Гидроэлектростанции как проклятие

На модерации Отложенный Гидроэлектростанции как проклятие

Алексей Богословский




О достоинствах ГЭС мы наслышаны. Электроэнергия стоит дешево, вредные выбросы отсутствуют, обслуживающий персонал немногочисленнен. Короче, ГЭС – гордость любой страны, символ её экономической мощи и источник доходов, наподобие нефтяной трубы – чужая нефть течет, а тебе в карман деньги капают. Отдельные недостатки просто мелочь в сравнении с выгодами.Что ж, перечислим самые известные недостатки. Электростанции сжирают много земли. Производство электроэнергии требует большого зеркала воды. Дело в том, что падение или подъем уровня воды по высоте имеет ограничения – смена давления плохо отражается на работе турбин. Если водохранилище в узком ущелье и площадь зеркала невелика, то воды накопится мало. Соответственно, сезонные колебания воды негативно отразятся на работе станции. Скажем, в дождливый период электростанция сможет вырабатывать раза в два больше электроэнергии, а потом начнет работать еле-еле. Часть турбин придется остановить. Казалось, мелочь, а ведь надо где-то строить электростанцию, например, на угле, и она заведомо должна работать вполсилы, чтобы ГЭС работала на полную мощь и радовала дешевизной электроэнергии в отчетности. Преодолеть эту проблему можно только за счет увеличения площади зеркала воды, то есть за счет дополнительного затопления земель. Естественно, это долинные земли, то есть наиболее продуктивные.
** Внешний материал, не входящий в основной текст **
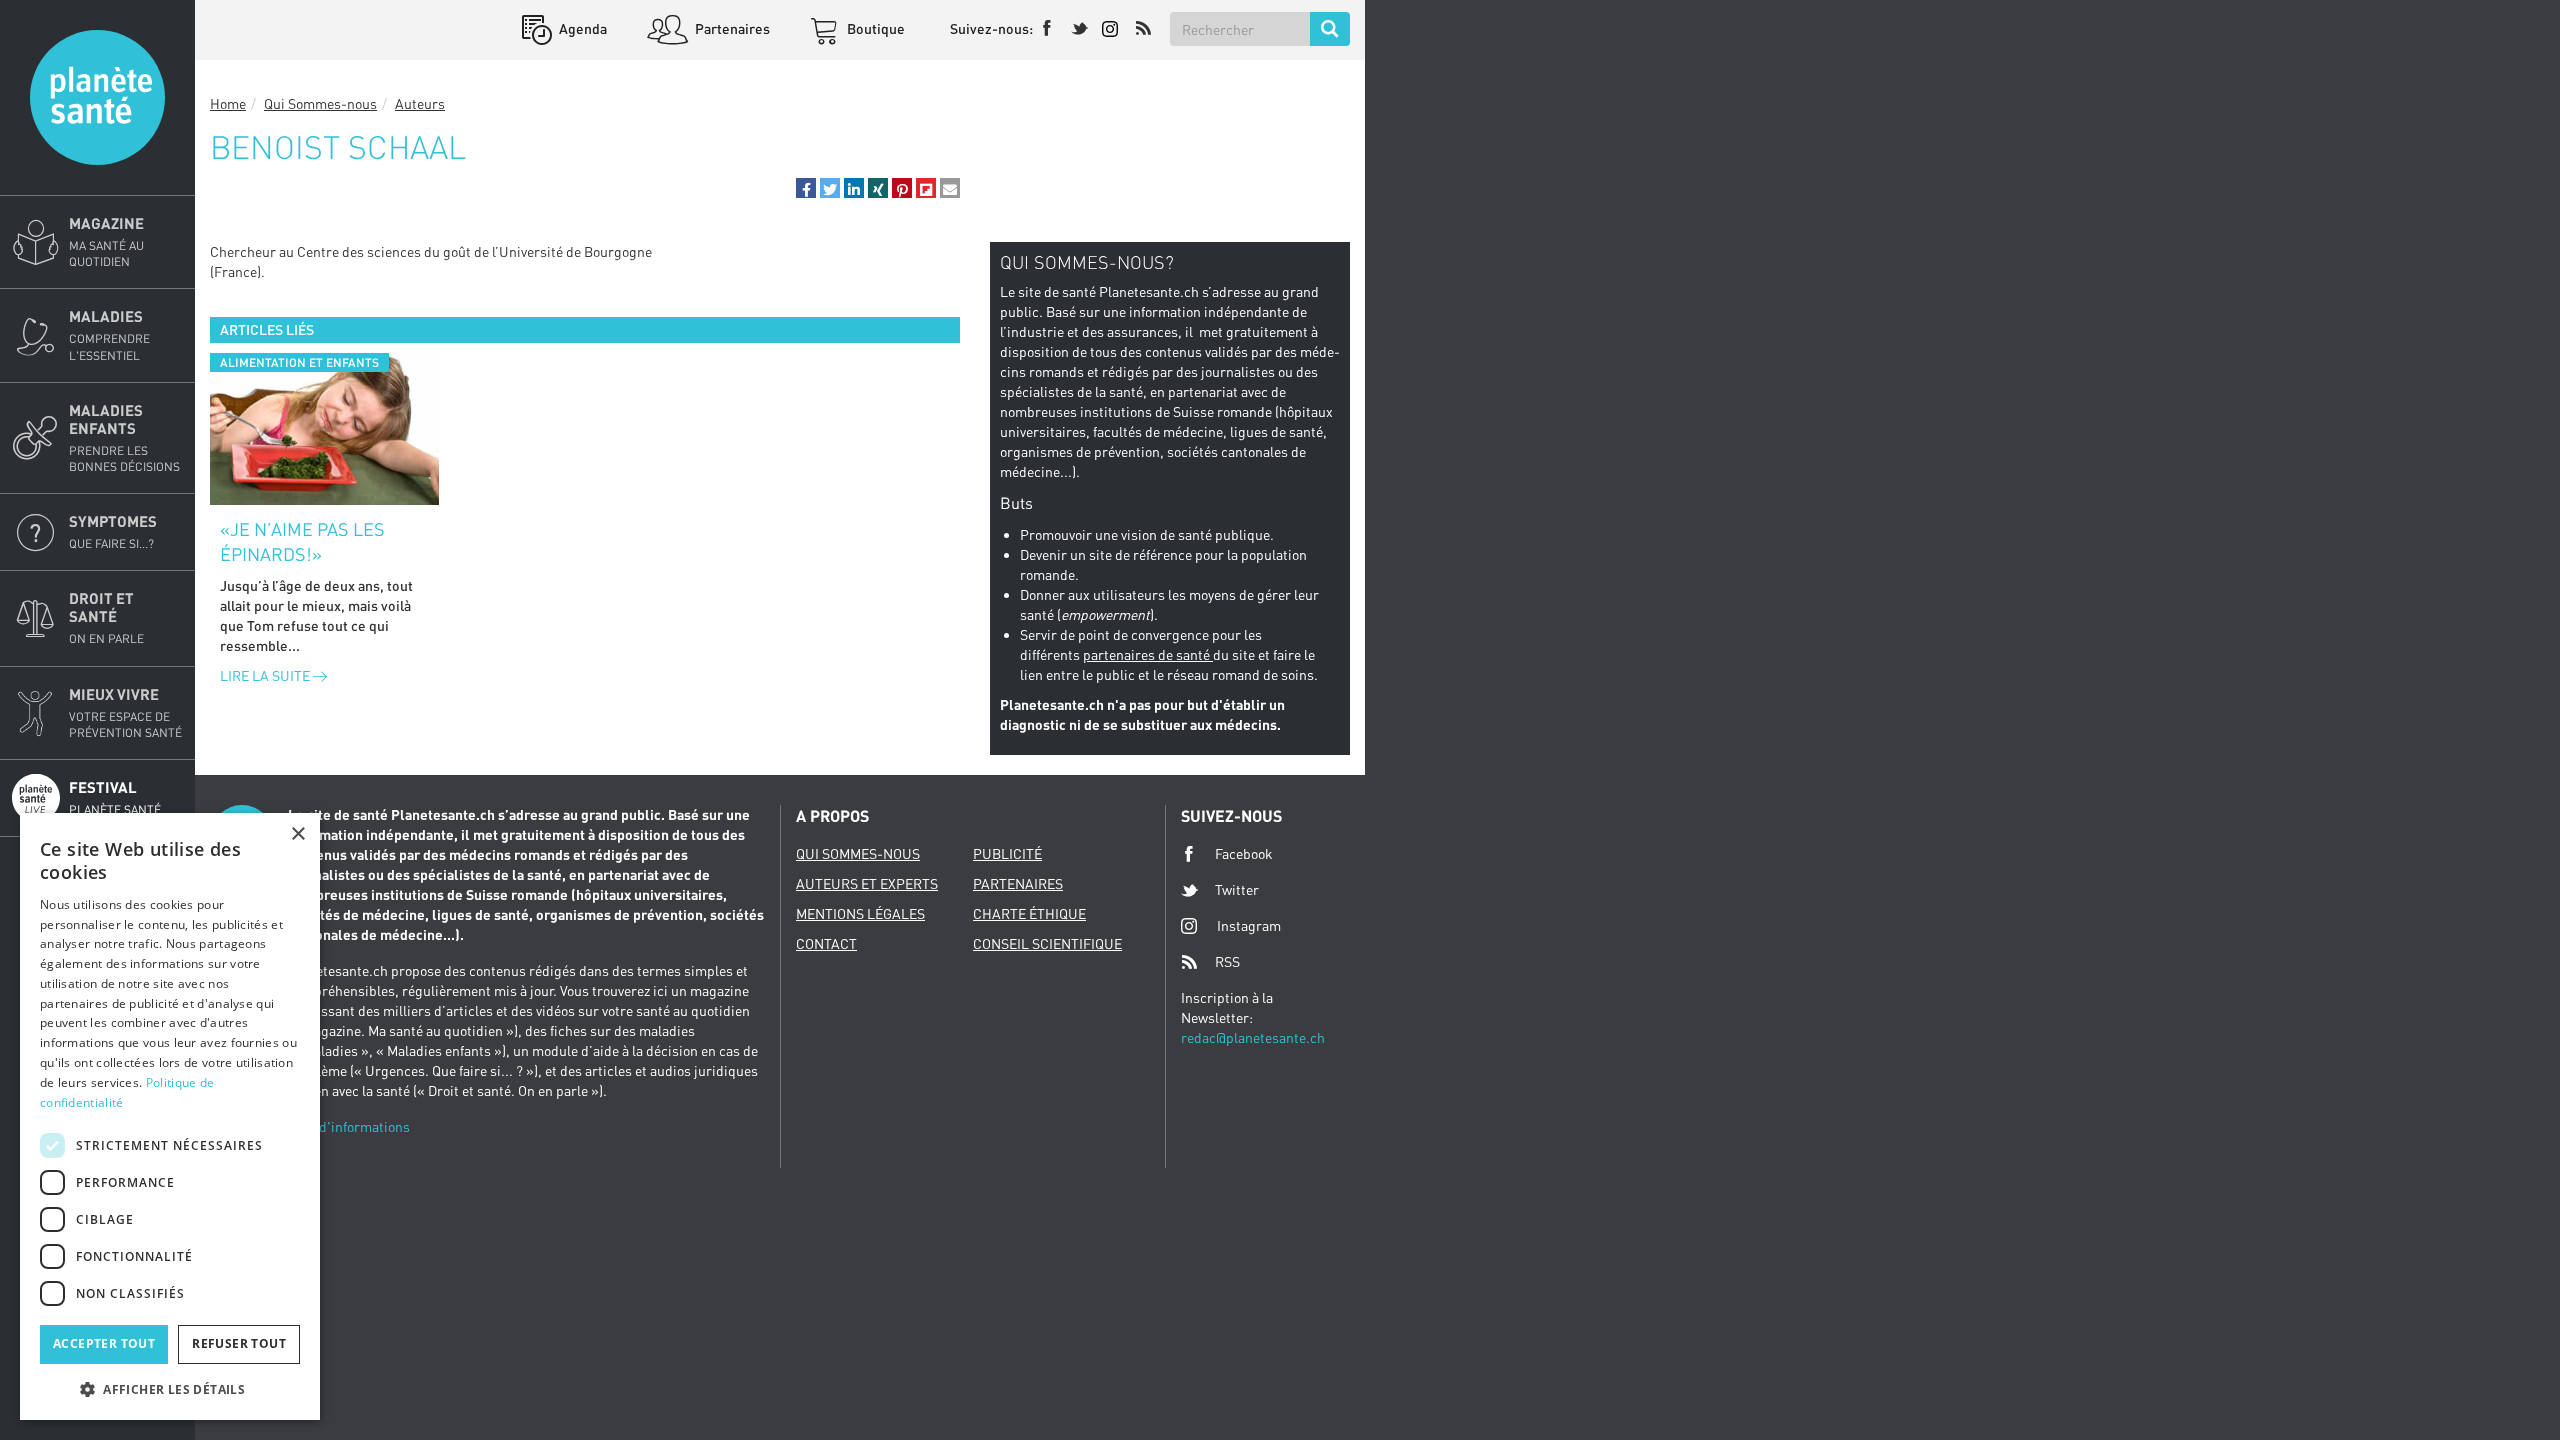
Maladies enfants (124, 437)
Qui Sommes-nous (320, 103)
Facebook (1244, 853)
Ущерб подсчитывается элементарно. Например, Рыбинское водохранилище, мы не хотим сеять и пахать, мы выше, короче, пускаем ложе водохранилище под лесное хозяйство. Один гектар леса дает прирост в 20 кубов древесины в год. Умножаем на 50 баксов за куб, получаем тысячу баксов продукции в год с гектара или сто тысяч баксов с квадратного километра. У нас же площадь Рыбинского водохранилища явно зашкаливает несколько десятков тысяч квадратных километров. То есть мы теряем порядка миллиарда долларов в год древесины. Ну, не будем слишком строги. Возьмем рожь, она на мировом рынке стоит около двухсот баксов за центнер. При урожайности в 20 центнеров с гектара мы имеем продукция в 400 баксов с гектара или 40 000 баксов с квадратного километра. Итого недопроизводим жалкие 40 лимонов продукции с тысячи квадратных километров. Поэтому, прежде чем строить большие гидроэлектростанции, надо прямо себе сказать – мы не хотим выращивать зерно, у нас его навалом, мы не хотим заготавливать лес, производить молоко, мясо, птицу, не хотим иметь земли под дачи. У нас и так всего навалом.
Кстати, мой подсчет упущенной выгоды в чем-то ущербен. Да, есть потери в готовой продукции. Но её надо произвести. А производство связано с накладными расходами. Для начала потребуется рабочая сила, а ей придется за труд отстёгивать, она же есть хочет. Над рабочими будут бригадиры и менеджеры, а они хотят кушать в особо крупных размерах, плюс расходы на удобрения, горючку, жильё. Но всё равно, даже при самом скромном подсчете в бюджет и капиталисту тысячи квадратных километров пойдет свыше десяти миллионов долларов дохода. А, если у нас порядка 57 тысяч квадратных километров ухнули под Рыбинском, то упущенная выгода сразу подскочит до полу миллиарда долларов в год. Тогда у нас остается два аргумента, чтобы не загонять в цену электроэнергии упущенную выгоду. Аргумент первый – земли у нас навалом, всё равно не произведем. Аргумент второй – выгоду не те люди получат. Какая-то шваль общества - крестьяне и пролетарии, мелкий бизнес, мелкий чиновник, зато от электростанции будет кормиться элита общества, да и возиться не надо. Живи на Рублевке или в Париже, а тут оставь несколько надзирателей в лице высшего менеджмента. Вот при таком, «правильном» подсчете электростанции весьма выгодны.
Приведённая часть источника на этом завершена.